Cette conception eurocentrée du monde s'emploie certes à conserver les formes physiques des continents, mais déforme fatalement leurs surfaces respectives. Il y a cependant d'autres projections, à l’instar de celle du cartographe allemand Arno Peters (1916-2002), qui, en revanche, tente de conserver les surfaces, mais néglige en parallèle les distances, entraînant à son tour des déformations sensibles des continents comme l’Afrique.

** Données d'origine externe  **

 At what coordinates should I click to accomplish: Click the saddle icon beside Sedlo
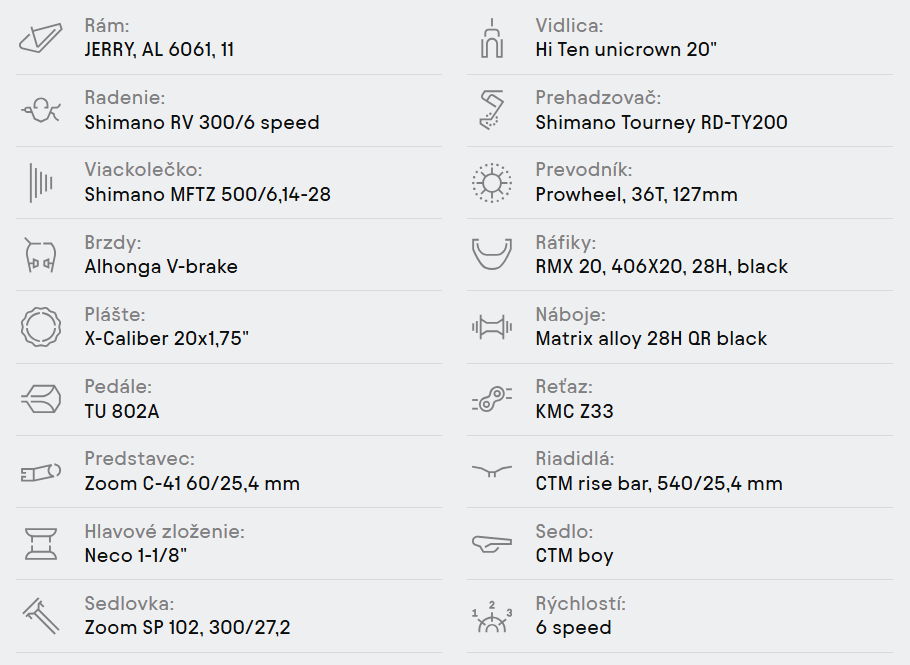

Dissemblances cartographiques
De fait, le cœur du problème est l’impossibilité de représenter avec une fidélité métrique la boule de la planète bleue, qui n’est ni idéalement ronde, ni entièrement plate. En effet, le globe terrestre, dans lequel vivent notamment les êtres humains et d'autres espèces connues, n’est pas une sphère scientifiquement parfaite, nonobstant sa rondeur apparente sur les photographies. Il est légèrement aplati aux pôles, avec une forme ellipsoïdale, en raison de la force exercée par sa rotation sur lui-même.
C’est de là que surgissent la plupart des dissemblances cartographiques. Par exemple, l’observation en perspective de la forme que prend un cercle est comparable à une ellipse, dont la distance entre le centre et chaque point de sa surface n’est pas égale. Aussi s’avère-t-il que « la distance entre le centre de la Terre et le niveau de la mer est plus longue de 21 kilomètres à l’équateur qu’aux pôles » (1). En d’autres termes, la Terre est plus large au niveau de l’équateur, à mi-chemin des pôles, marquant a fortiori la séparation entre l’hémisphère nord et l’hémisphère sud.

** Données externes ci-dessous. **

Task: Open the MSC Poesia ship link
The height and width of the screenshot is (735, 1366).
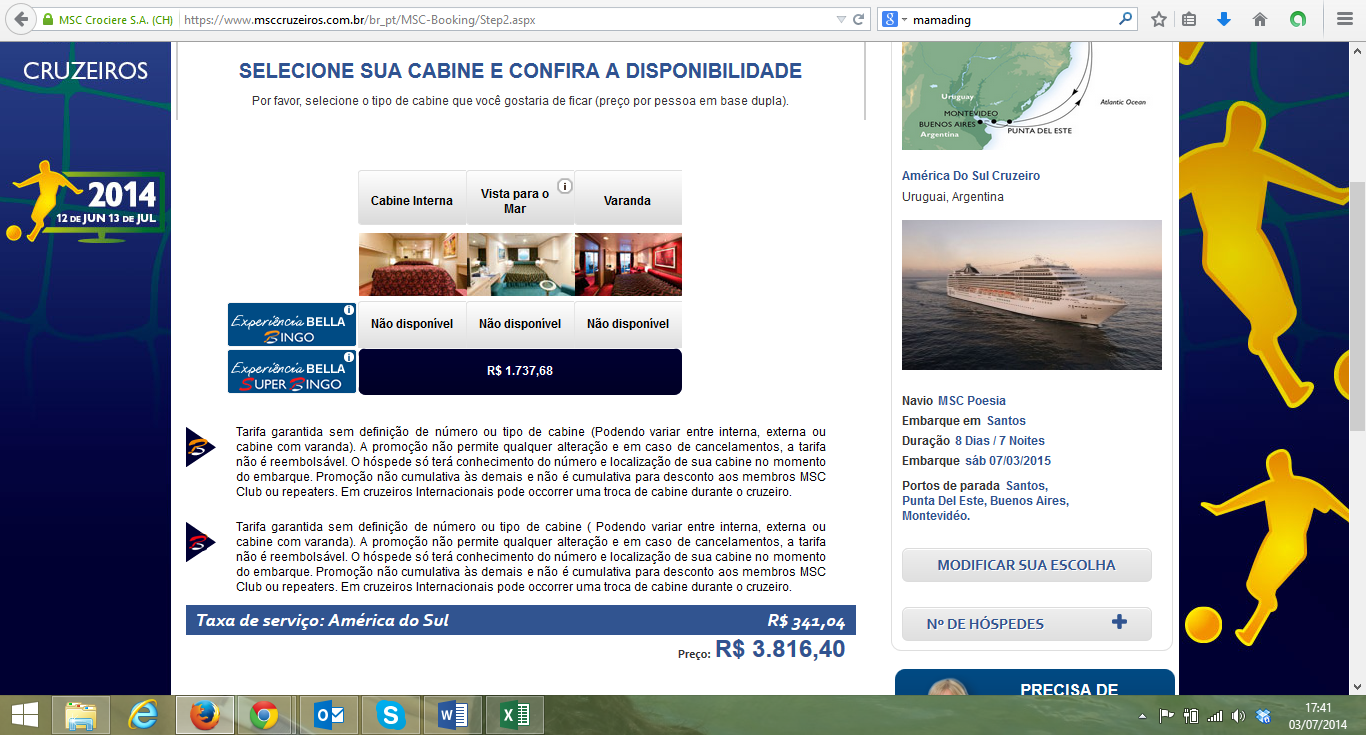Action: point(971,401)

Intégrité imparfaite et discutable
L’Agence américaine d’observation océanique et atmosphérique (NOAA) en déduit que la Terre n’est pas une ellipse invariable ou constante, mais un ellipsoïde de forme irrégulière, avec « des montagnes qui culminent à neuf kilomètres et des fosses océaniques qui se trouvent à 11 kilomètres par rapport au niveau de la mer » (2). Cette situation bien particulière s’explique par les variations du champ de gravité de la Terre et par les variations du niveau même de la mer, contribuant ainsi davantage aux déformations naturelles de la troisième planète du système solaire.

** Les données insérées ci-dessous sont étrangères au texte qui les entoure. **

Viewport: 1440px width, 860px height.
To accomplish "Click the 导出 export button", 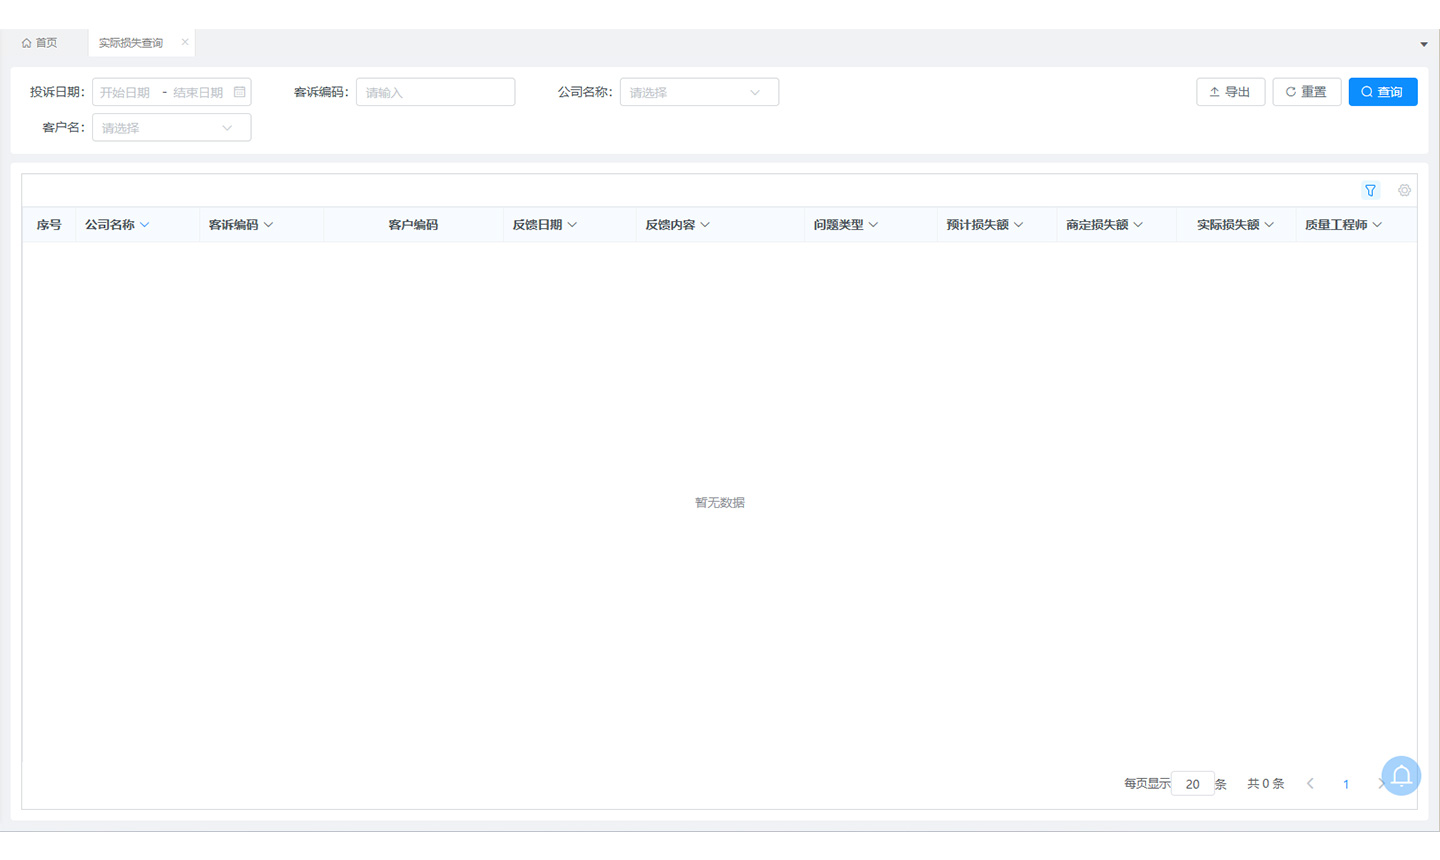I will click(x=1230, y=92).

Ces déformations subtiles signifient-elles pour autant un rétrécissement ou un agrandissement de la taille physique des continents du globe ? Que nenni ! Toute projection cartographique est différente, non seulement par référence aux considérations géologiques et géodésiques qui la sous-tendent, mais également en fonction de l’optique adoptée par les auteurs qui la réalisent. Alors, quelle est la carte géographique idéale pour la planète bleue ? En réalité, elle n'existe pas ! Aucune représentation de la surface terrestre n'est à l'abri d’une intégrité imparfaite et discutable.
Continent africain
S'agissant précisément du continent africain, il est trois fois plus grand que l'Europe (10,5 millions de km2 jusqu'à l'Oural), deux fois plus vaste que la Russie (17,1 millions de km2) et quinze fois plus étendu que le Groenland (2,2 millions de km2 ). Il occupe le deuxième rang mondial sur la base du nombre d’habitants (1,4 milliard), derrière l'Asie (4,7 milliards), et le troisième rang par sa surface (30,4 millions de km2), après l'Asie (44,6 millions de km2) et l'Amérique continentale (42,6 millions de km2).
L’Alkebulan, nom d'origine arabe mais présumé originel de l’Afrique, peut éventuellement être considéré comme le biblique « Jardin d’Éden » ou l’historique « Berceau de l’humanité ». Il lui reste toutefois à se distinguer de façon autrement glorieuse sur le plan politico-socio-économique. En marge de cette trame non moins significative, il ne semble pas d’une importance absolue ou d’un intérêt inconditionnel que le continent africain soit de dimension plus grande ou plus petite dans les représentations cartographiques.
Alain Boutat
Épidémiologiste,
Économiste et Politiste
Lausanne
(1) Charles Q. Chou. « Strange but True: Earth Is Not Round », Scientific American, April 12, 2007.
(2) NOAA. « Is the Earth round? », National Ocean Service, April 10, 2023.